Isabella Firth, president of LifeSpan Network, the country’s largest trade group for senior care providers, called the state’s Medicaid application process “woefully inadequate,” citing long delays in informing facilities whether residents are qualified for Medicaid.
People “fall through the cracks …They languish,” Firth said. “I think it creates a fair amount of anxiety and risk for operators and I think it creates anxiety for the customers too. … You’re dealing with somebody who is in a very fragile state. The last thing you need to worry about is paying for it.”
Facilities waiting for Medicaid responses continue to care for patients but “they’re kind of in the dark,” she said, as they are unsure if the program will cover the resident’s care or whether they will be unable to cover their costs.
Firth pointed to NMS Healthcare as an organization that is particularly frustrated by these delays, as they work with people who have “very complicated needs.”
The Medicaid system is a federally funded long-term care program, geared for low-income people and administered jointly by the federal and state governments. Medicaid covers long-term nursing home care and other benefits not covered by Medicare.
Patients can generally tap Medicare’s “skilled nursing” benefit to finance 100 days of care in a nursing home if they receive specific nursing services as spelled out in the law. After 100 days, the patient is expected to finance all costs through private pay or insurance or to apply for Medicaid.
But once a patient’s Medicare benefits run out, then it is up to the facility to assist the patient in applying for Medicaid long-term care, said Anne Hurley, former project director for The Long Term Care Assistance Project at Maryland Legal Aid.
“That process is very onerous,” Hurley said.
People applying for medical long-term care benefits have to complete a 17-page form and provide verification for any income and benefits as well as assets or property they own. For example, a person applying for Medicaid has to spell out financial details over the past five years to prove whether they transferred a house or other assets at below market value or made large gifts. Asset transfers 60 months prior to the Medicaid application process could be subject to penalties, for example.

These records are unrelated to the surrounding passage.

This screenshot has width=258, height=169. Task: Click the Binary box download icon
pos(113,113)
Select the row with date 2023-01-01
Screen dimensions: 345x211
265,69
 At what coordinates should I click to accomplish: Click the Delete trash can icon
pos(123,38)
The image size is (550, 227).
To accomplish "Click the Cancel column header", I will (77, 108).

The Department of Human Resources reviews applications that don’t include all necessary verification and requests — from the applicant or applicant’s family or guardian — the additional documents needed for verification, said Shannon McMahon, deputy secretary for Health Care Financing at the Department of Health and Mental Hygiene.

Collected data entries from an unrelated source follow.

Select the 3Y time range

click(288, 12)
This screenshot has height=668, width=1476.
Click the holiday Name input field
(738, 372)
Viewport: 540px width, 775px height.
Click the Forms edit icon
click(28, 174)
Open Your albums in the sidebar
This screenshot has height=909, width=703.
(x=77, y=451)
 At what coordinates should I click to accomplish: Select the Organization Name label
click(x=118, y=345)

Single residents might qualify for Medicaid if they make less than about $16,394, whereas a two-family household might qualify if they make less than about $22,108, according to the Medicaid Planning Administration in the state’s Department of Health and Mental Hygiene.
Some applicants might have to work with an attorney to “spend down,” a process to legally use non-exempt assets so that they can qualify for Medicaid.
Medicaid patients provide nursing homes with a steady, fixed source of income. Yet this comes at a price, as these patients can require a higher level of care. NMS, for example, has a business model that involves accepting patients with more serious conditions and will admit patients who “are not financially qualified… as long as there’s some initial payer source,” Yost said.
Most discharges are because of “financial issues,” Yost said. He explained a process in which, if a patient hasn’t qualified for Medicaid — perhaps because the patient’s application is still in process or “a patient’s not cooperating and telling you what [resources are] out there” — and cannot pay otherwise, NMS will discharge the patient.